Bioscience/5. Molecular biology

 

Candidate of Agriculture Beyshova I.S.

Postgraduate student of natural sciences Kazimbekova T.B.

 

Kostanay State University named after A.Baytursynov, Republic of Kazakhstan

 

Different methods of DNA extraction from plant biological material

 

Extraction of the DNA of many plant species is considered difficult due to high concentration of secondary metabolites, such as polysaccharides and polyphenols, as well as due to proteins, fats and inhibitors in samples. In order to obtain highly purified DNA containing no inhibiting impurities it is necessary to use the most suitable extraction methods. There are several methods to solve this problem, also commercial kits are developed. Therefore, selection of optimal method for DNA extraction in an experimental way became necessary.

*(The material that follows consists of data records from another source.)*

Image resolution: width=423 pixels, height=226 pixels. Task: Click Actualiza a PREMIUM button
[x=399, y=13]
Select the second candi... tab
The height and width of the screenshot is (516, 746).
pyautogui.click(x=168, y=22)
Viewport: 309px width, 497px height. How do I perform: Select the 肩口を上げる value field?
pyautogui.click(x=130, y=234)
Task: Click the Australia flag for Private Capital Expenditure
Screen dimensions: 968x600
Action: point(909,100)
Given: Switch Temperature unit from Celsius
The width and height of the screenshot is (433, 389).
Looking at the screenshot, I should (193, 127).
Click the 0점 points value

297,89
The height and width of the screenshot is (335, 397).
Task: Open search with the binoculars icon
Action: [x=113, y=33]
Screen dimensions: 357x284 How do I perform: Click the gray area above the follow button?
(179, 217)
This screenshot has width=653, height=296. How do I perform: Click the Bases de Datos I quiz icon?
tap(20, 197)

In our studies for selection of the optimal scheme of DNA extraction from fungi cultures we used the following methods:

- detergent-enzymatic method using dodecyl sulfate followed by extraction with phenol/chloroform;

- using the detergent Tween - 20 followed by extraction with phenol;

- using lysis buffer containing the detergent Nonidet P- 40 followed by extraction with phenol/chloroform;

- modified method using the detergent cetyl trimethyl ammonium bromide (CTAB).

The first method is based on the use of K proteinase enzyme for lysis of protein structures followed by phenol deproteinization.

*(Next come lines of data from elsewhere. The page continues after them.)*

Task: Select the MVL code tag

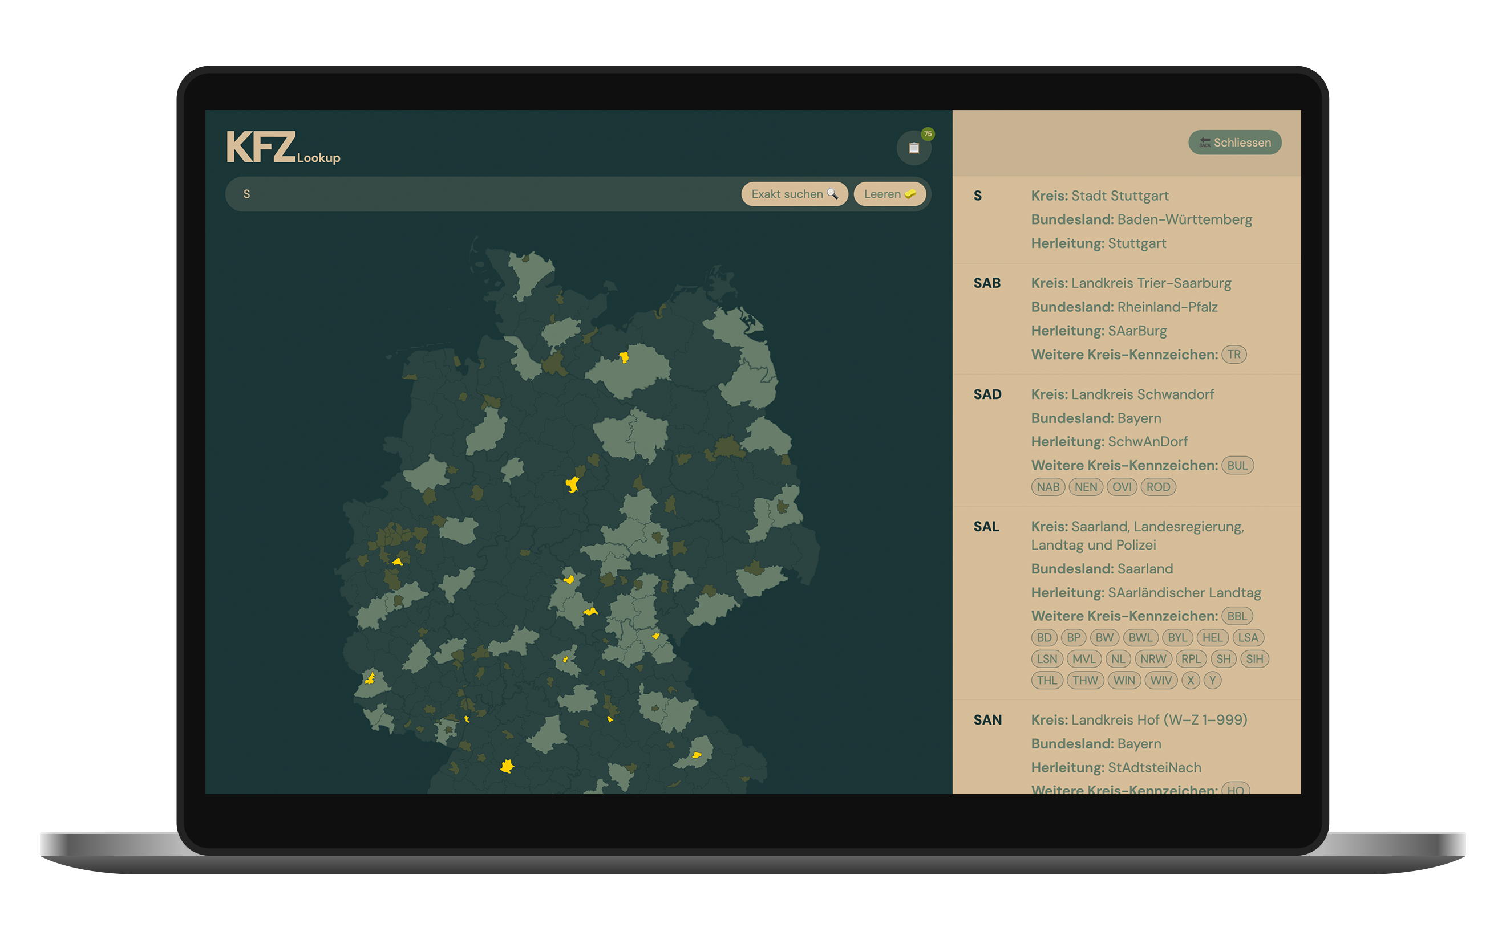Action: [x=1083, y=659]
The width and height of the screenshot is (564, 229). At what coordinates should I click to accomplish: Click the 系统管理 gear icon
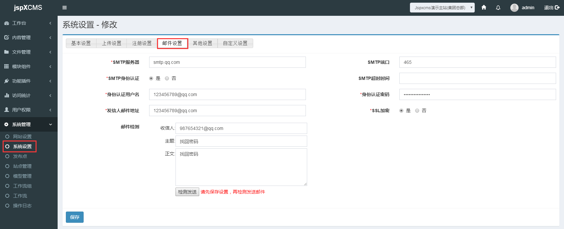pos(7,124)
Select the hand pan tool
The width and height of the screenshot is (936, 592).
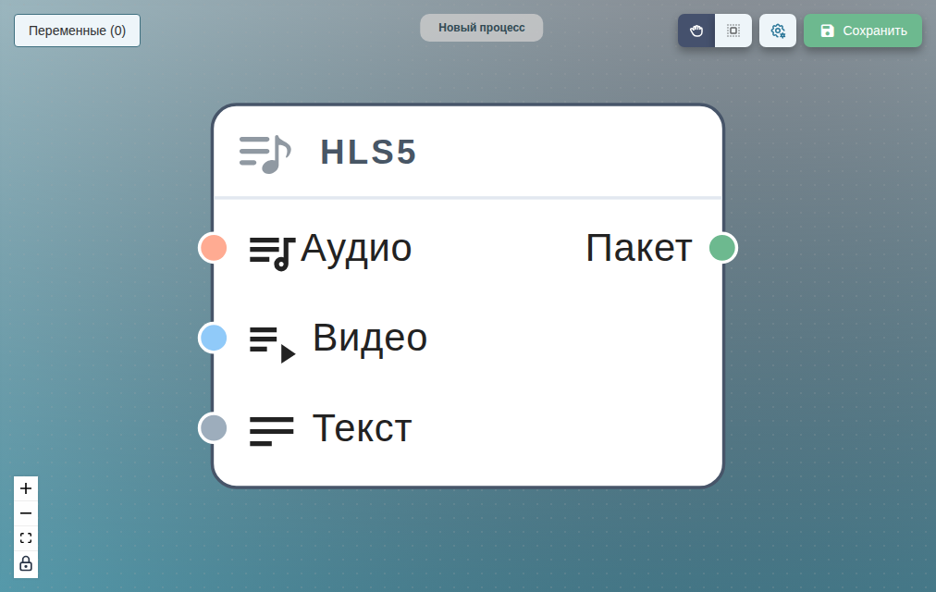696,31
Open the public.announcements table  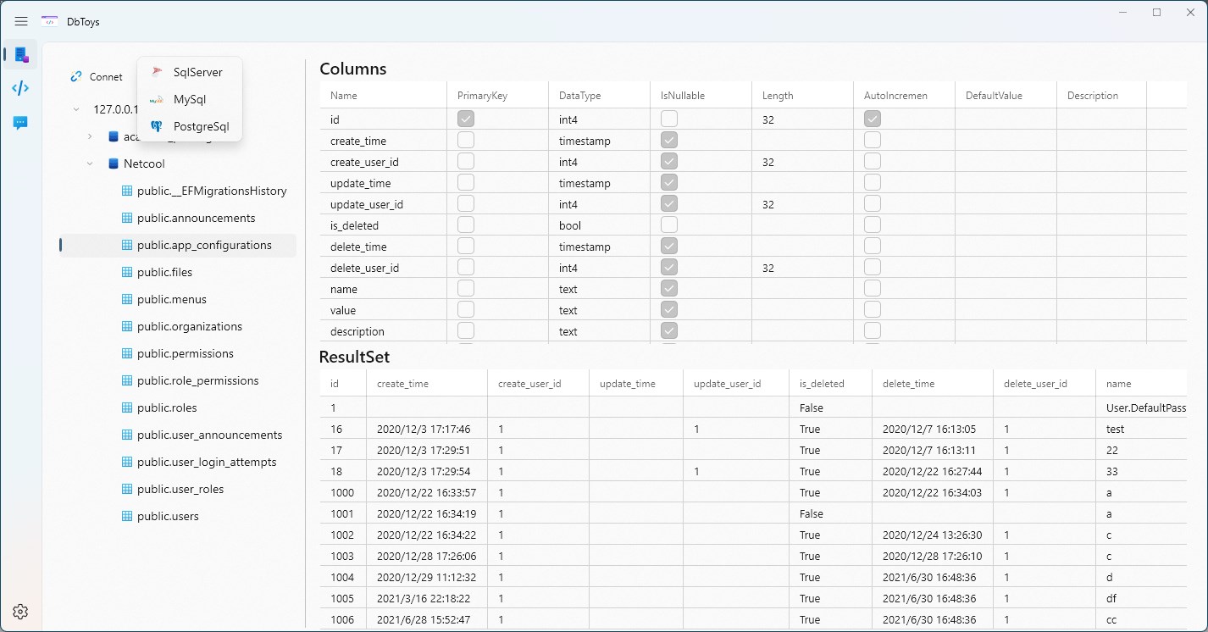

The second method of DNA extraction from bacteria provides the use of Tween - 20 as detergent. Tween lyses cell membrane well but it has a weaker effect on the nucleus wall. Considering the fact that bacterial cell nucleus has no shell it is the best option.

The third and fourth methods involved Nonidet P- 40 and cetyl trimethyl ammonium bromide (CTAB) as detergents.

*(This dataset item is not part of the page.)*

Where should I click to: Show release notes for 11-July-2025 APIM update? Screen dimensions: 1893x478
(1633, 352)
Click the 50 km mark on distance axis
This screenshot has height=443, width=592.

The method based on using CTAB (cetyl trimethyl ammonium bromide) as a detergent dissolves cell membranes well. Furthermore, it allows to divide DNA and polysaccharides, since they differ in solubility if the CTAB is present. At high salt concentrations (0.7M NaCl) nucleic acids form stable, but nevertheless soluble complexes with the CTAB. If the salt concentrations decrease below 0.4M NaCl CTAB/nucleic acid complexes set out, while the majority of polysaccharides remain in the solution.

The main criteria in developing optimal methods were concentration and purity of the preparation. 

  After Septoria fungus DNA was extracted using the above said methods qualitative and quantitative analysis of the sample was carried out. The ratio between the optical densities at 260 and 280 nm was measured spectrophotometrically. Maximum absorption of nucleic acids was recorded at 260 nm wave. The DNA preparation is considered to be free of impurities at the ratio E_260/280 equal to 1.8 and over. If this indicator is lower than the specified one, the sample is contaminated with proteins or phenol.

  Samples of fungi culture DNA obtained using detergents Nonidet P- 40 and Tween - 80 were of poor quality. The ratio between the optical density at 260 and 280 nm waves averaged 1.65-1.7 that suggested DNA pollution with protein and other impurities. The results demonstrated the inefficiency of these methods.

The best results were obtained by treating mycelium suspension with detergent - cetyl trimethyl ammonium bromide (CTAB). Thus, the studies showed that optimal choice for us is a modified method of extracting genomic DNA from fungi culture using cetyl trimethyl ammonium bromide (CTAB) as the detergent.